CollabBoard.
A real-time collaborative whiteboard where teams sketch, brainstorm, and persist their ideas, together.

CollabBoard is a focused whiteboarding tool built on Canvas + Socket.io. Multiple users can draw on the same board with live cursors, drop sticky notes, undo / redo, pan and zoom, and export the final canvas to PNG. Everything persists to MongoDB so teams can return to the same board the next day.
What this project set out to solve.
Most collaboration tools assume a video or chat surface; whiteboarding is bolted on as an afterthought. I wanted to flip that: build a whiteboard-first experience that is light enough for a five-minute brainstorm and durable enough that a team can pick up exactly where they left off.
The technical pull was real-time multiplayer: live cursors, broadcast strokes, conflict-free undo per user, all without melting the network or the framerate.
How it came together.
Drawing primitives live on the Canvas API directly, with no framework overhead in the hot path. Socket.io carries strokes and cursor events, scoped to a room keyed by board ID, so users only receive updates for boards they joined.
Strokes are serialized as JSON and snapshotted to MongoDB on a debounced interval. On reconnect, the client hydrates the canvas from the last snapshot, then catches up over the socket. No full re-render needed.

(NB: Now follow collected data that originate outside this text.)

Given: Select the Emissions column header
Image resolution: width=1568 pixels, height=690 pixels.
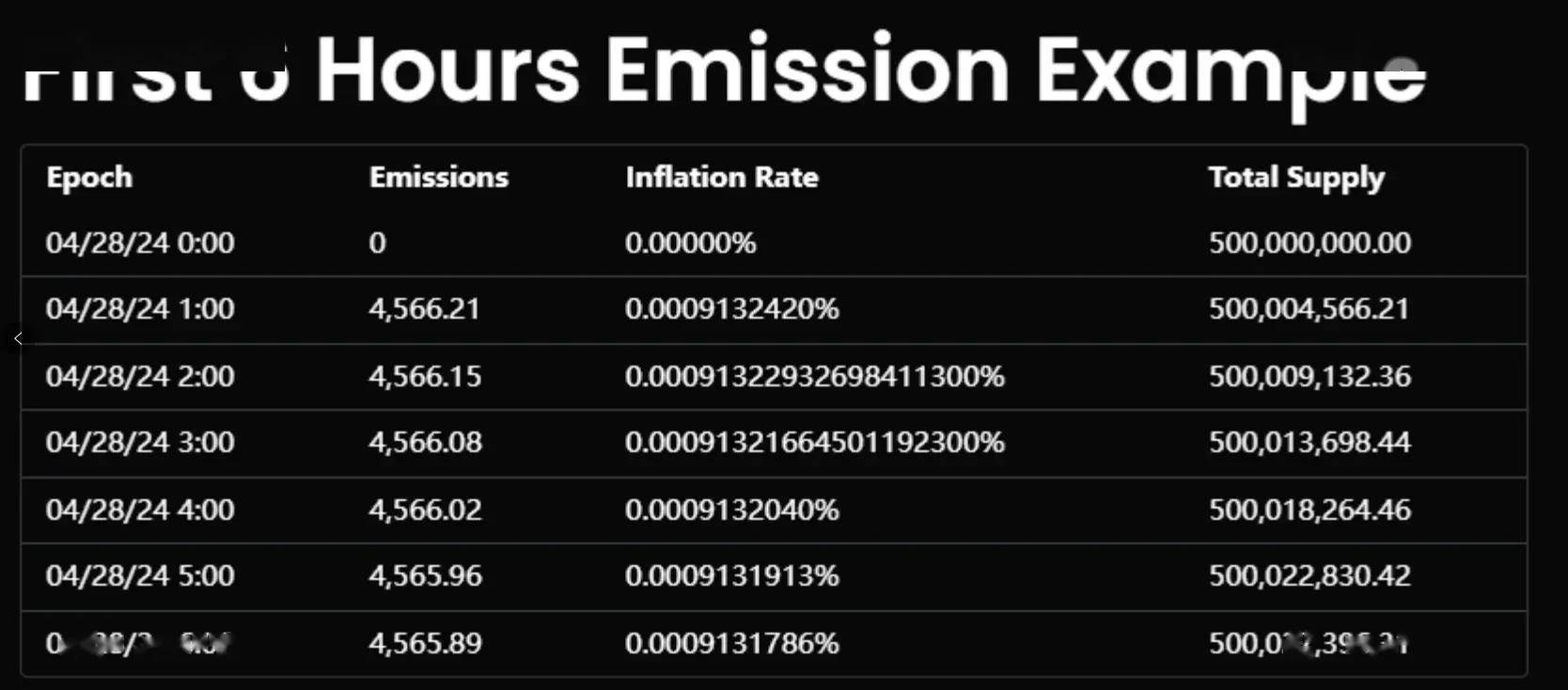Looking at the screenshot, I should (x=438, y=177).
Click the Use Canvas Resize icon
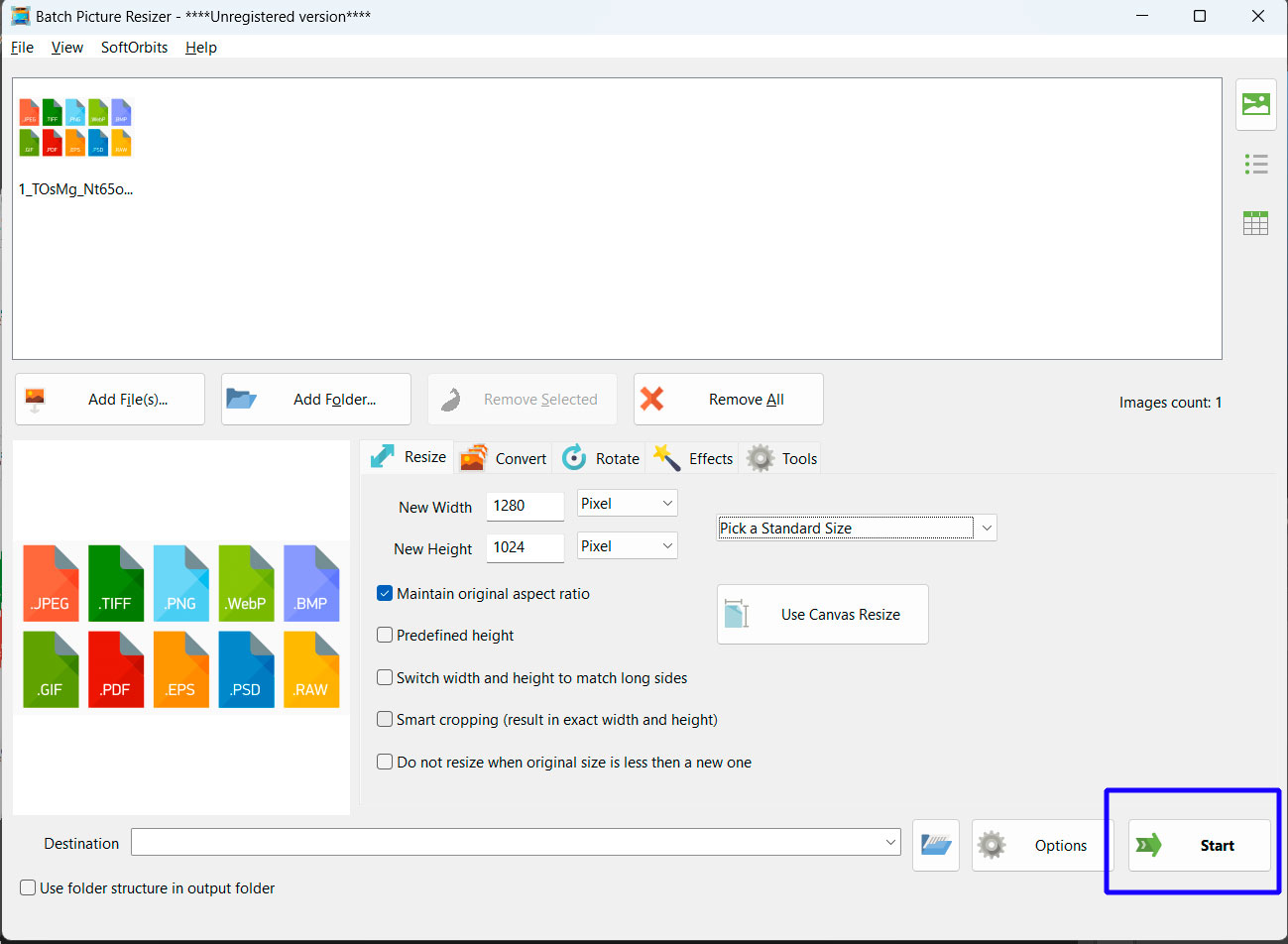Image resolution: width=1288 pixels, height=944 pixels. click(x=737, y=614)
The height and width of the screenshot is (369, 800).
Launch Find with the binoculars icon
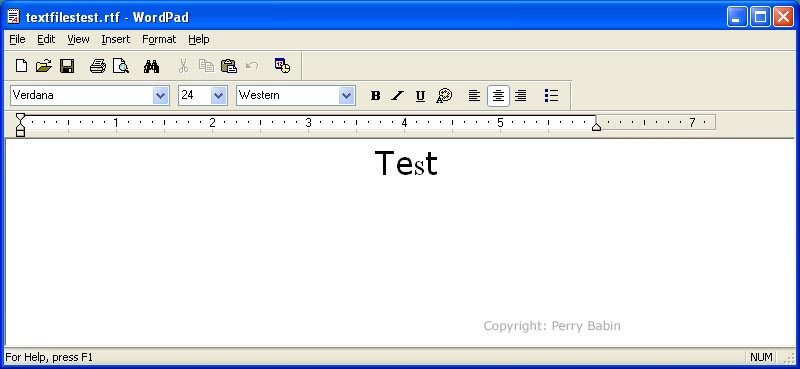click(x=151, y=66)
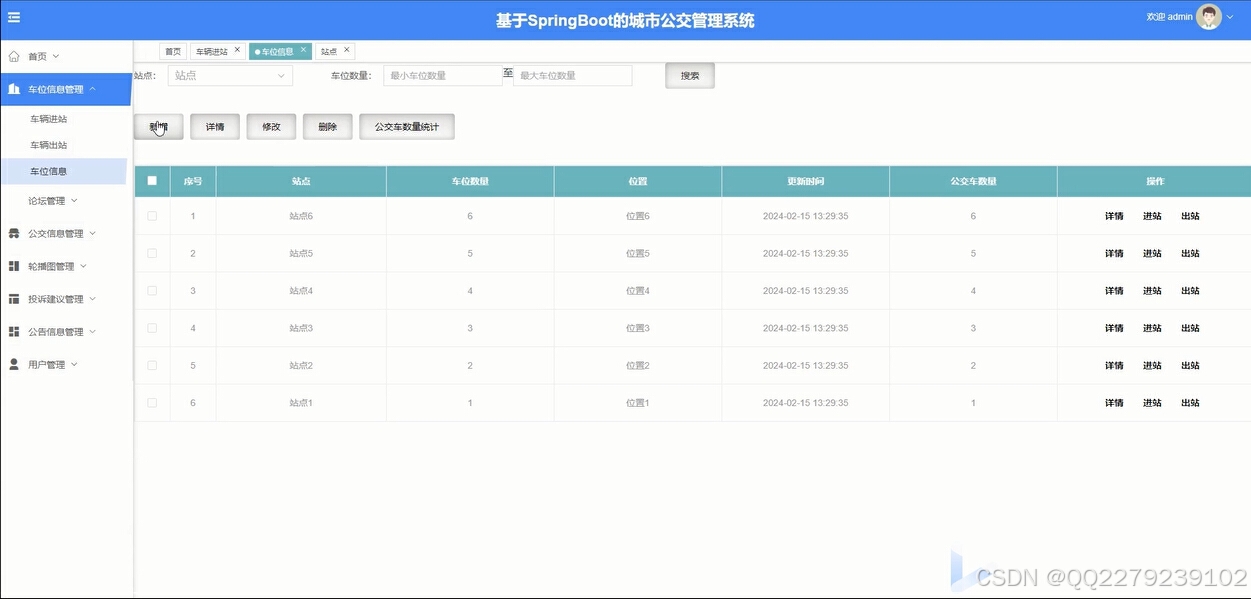Switch to the 站点 tab
1251x599 pixels.
pos(328,50)
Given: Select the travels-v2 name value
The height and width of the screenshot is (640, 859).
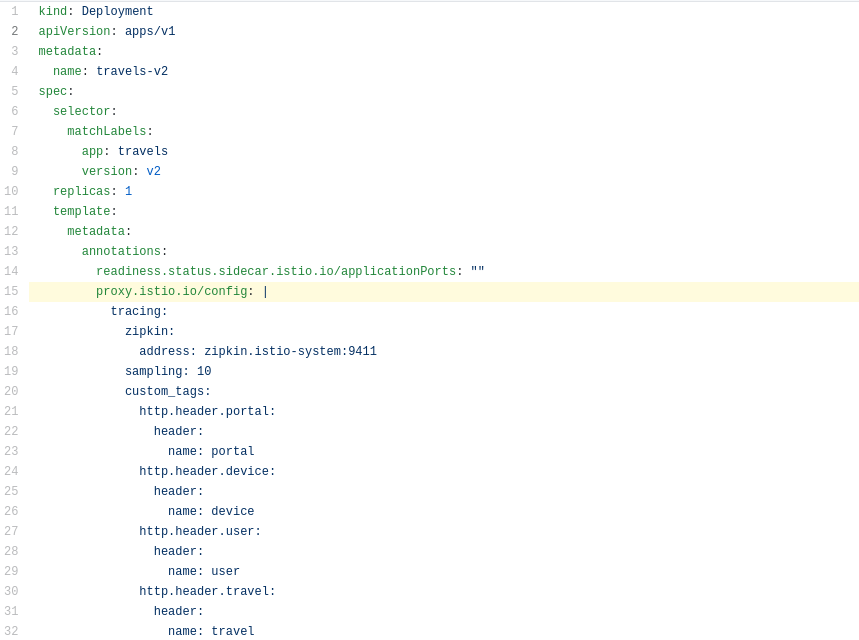Looking at the screenshot, I should click(131, 71).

Auth uses JWT for both the REST API and the Socket.io handshake, so a single token gates everything.
Stack & structure.
Frontend
- Angular 17
- Canvas API drawing engine
- Socket.io client
- Tailwind for chrome / UI
Backend
- NestJS modular gateway
- Socket.io server with room-scoped channels
- MongoDB for board snapshots
- JWT handshake guard
NestJS gateways gave a clean separation between REST controllers and WebSocket handlers.
What you can actually do.
Live cursors
Other users' cursors broadcast at 30Hz and render via RAF batching.
Sticky notes
Drop, drag, and edit notes anywhere on the canvas.
Board persistence
Snapshots saved to MongoDB so every board is permanent.
Undo / redo
Per-user stroke stack. Your undo never touches another user's work.
Zoom & pan
Smooth infinite canvas with viewport transform.
PNG export
One-click flatten of the canvas to a downloadable image.
In motion.



What was hard, and what I took from it.
Cursor broadcast throughput
Naively emitting every mousemove event floods the socket. I throttled to 30Hz on the wire and batched paint calls with requestAnimationFrame on the receiver, keeping perceived latency under 50ms.
Undo in a multi-user session
A shared undo stack breaks immediately when two users draw at once. I scoped undo per user: each client owns its own stack of strokes it created, and the server enforces ownership on the undo command.
What I shipped.
- Multiplayer whiteboard with end-to-end persistence and secure rooms.
- Stroke rendering stays at 60fps even with multiple active collaborators.
- Demonstrates real-time architecture, Canvas API depth, and gateway-based NestJS design.